## Aim
Please reproduce the entries word for word, starting at the line that contains "Given: Open the" and ending after the line that contains "Click the 2026-01-10".
##### Dataset content
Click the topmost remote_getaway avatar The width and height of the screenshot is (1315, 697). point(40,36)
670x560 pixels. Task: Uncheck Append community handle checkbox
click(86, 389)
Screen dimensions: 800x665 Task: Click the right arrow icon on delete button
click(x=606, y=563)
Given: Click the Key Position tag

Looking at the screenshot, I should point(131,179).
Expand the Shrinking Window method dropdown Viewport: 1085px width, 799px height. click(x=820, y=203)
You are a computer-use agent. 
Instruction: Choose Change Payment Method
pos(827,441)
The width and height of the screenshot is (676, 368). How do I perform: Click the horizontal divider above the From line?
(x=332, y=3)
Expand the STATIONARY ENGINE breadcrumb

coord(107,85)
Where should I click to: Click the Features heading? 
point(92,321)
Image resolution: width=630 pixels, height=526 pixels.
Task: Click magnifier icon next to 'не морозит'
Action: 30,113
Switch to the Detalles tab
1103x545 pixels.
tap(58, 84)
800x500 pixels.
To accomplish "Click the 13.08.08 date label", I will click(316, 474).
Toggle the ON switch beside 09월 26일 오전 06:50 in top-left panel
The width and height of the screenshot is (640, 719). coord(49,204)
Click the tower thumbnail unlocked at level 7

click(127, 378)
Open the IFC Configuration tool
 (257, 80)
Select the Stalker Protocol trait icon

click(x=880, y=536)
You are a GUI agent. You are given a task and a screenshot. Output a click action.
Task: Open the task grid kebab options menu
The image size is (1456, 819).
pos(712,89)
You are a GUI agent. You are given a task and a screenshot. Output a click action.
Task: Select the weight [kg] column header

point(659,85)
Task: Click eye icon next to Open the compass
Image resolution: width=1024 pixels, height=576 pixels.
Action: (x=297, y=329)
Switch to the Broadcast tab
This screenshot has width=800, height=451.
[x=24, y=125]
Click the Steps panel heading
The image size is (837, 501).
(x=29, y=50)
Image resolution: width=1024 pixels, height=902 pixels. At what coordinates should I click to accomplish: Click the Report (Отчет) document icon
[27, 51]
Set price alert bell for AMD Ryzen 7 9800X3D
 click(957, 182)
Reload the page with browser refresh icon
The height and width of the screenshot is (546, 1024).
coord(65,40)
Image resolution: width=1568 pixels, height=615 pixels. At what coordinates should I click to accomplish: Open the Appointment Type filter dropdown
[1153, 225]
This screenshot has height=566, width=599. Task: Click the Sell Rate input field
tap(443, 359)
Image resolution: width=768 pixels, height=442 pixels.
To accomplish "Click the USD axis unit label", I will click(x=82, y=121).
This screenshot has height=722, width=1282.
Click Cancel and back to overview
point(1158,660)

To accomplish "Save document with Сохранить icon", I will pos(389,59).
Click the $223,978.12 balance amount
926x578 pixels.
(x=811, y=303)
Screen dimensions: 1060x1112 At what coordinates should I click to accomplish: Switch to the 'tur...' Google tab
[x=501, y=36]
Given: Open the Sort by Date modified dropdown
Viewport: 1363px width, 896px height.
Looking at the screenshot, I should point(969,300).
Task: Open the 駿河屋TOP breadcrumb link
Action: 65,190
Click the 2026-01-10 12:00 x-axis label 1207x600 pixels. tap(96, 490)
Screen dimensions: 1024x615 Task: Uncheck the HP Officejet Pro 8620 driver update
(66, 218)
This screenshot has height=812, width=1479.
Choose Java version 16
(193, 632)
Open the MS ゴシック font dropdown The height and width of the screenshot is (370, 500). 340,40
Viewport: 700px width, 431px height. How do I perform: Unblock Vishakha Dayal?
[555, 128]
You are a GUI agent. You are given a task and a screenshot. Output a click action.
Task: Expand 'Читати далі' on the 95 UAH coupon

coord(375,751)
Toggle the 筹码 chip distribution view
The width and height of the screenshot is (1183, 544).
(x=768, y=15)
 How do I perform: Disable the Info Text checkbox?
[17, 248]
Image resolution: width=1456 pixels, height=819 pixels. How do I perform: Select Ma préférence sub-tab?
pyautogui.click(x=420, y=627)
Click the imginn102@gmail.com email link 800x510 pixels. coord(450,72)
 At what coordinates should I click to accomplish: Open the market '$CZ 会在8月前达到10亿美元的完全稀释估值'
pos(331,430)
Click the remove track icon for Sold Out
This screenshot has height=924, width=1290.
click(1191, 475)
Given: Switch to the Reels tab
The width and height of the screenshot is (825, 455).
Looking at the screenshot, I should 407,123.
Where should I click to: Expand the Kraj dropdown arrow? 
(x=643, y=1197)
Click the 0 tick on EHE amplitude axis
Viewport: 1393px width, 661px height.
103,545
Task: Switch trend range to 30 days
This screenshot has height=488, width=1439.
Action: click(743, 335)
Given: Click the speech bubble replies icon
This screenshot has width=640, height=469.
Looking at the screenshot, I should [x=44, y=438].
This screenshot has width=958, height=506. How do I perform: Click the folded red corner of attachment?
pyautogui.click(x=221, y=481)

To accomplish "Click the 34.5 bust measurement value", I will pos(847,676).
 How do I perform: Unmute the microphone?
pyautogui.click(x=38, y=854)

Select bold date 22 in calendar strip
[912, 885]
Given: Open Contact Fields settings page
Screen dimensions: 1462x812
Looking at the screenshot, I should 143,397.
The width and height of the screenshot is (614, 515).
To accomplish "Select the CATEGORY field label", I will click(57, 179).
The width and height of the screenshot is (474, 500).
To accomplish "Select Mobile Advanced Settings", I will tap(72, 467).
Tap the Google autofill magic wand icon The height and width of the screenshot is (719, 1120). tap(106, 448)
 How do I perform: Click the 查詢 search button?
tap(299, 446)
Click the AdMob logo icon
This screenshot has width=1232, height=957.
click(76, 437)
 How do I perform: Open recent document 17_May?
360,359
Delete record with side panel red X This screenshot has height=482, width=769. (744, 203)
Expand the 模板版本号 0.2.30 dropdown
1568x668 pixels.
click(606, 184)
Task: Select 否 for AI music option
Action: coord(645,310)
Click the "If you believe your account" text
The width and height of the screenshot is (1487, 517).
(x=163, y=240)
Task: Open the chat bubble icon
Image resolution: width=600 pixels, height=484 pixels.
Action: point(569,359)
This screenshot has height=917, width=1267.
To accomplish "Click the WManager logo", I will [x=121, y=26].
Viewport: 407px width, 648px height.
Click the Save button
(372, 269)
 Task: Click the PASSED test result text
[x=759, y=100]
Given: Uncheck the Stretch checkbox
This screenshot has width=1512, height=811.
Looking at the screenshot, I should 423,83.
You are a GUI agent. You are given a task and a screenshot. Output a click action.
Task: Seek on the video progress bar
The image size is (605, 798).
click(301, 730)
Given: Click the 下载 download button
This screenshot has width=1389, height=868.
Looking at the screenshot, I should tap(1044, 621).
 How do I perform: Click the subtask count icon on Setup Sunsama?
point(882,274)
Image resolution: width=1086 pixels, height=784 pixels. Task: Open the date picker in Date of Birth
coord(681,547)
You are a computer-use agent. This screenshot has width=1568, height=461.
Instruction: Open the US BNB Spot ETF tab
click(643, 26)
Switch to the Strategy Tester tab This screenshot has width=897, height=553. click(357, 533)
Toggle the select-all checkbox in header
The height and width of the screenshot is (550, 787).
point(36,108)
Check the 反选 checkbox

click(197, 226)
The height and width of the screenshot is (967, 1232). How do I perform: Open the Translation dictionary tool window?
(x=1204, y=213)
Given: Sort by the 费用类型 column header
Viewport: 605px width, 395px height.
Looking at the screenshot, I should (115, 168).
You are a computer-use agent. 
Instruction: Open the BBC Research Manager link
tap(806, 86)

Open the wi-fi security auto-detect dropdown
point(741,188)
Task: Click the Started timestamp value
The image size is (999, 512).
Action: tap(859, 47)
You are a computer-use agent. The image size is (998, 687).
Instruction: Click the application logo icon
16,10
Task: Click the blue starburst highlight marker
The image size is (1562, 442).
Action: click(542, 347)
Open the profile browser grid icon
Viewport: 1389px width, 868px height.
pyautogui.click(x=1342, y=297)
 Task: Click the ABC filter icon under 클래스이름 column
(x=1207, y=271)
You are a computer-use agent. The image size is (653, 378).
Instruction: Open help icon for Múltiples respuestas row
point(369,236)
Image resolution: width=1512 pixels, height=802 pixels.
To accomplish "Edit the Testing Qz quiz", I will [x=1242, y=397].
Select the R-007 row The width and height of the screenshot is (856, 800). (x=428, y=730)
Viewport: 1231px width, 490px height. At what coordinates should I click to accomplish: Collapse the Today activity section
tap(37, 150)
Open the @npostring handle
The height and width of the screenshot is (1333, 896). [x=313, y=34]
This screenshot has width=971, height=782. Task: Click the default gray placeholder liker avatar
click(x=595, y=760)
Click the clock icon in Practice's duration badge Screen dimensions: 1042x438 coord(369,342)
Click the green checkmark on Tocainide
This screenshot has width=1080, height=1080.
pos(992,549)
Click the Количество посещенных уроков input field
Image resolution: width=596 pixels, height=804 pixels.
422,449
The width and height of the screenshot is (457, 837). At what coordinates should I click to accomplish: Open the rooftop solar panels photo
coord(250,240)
##########
## Answer to this task
Given: Open the Sort by Date modified dropdown
Viewport: 1363px width, 896px height.
Looking at the screenshot, I should point(969,300).
Task: Open the 駿河屋TOP breadcrumb link
Action: 65,190
Click the 2026-01-10 12:00 x-axis label 1207x600 pixels. tap(96, 490)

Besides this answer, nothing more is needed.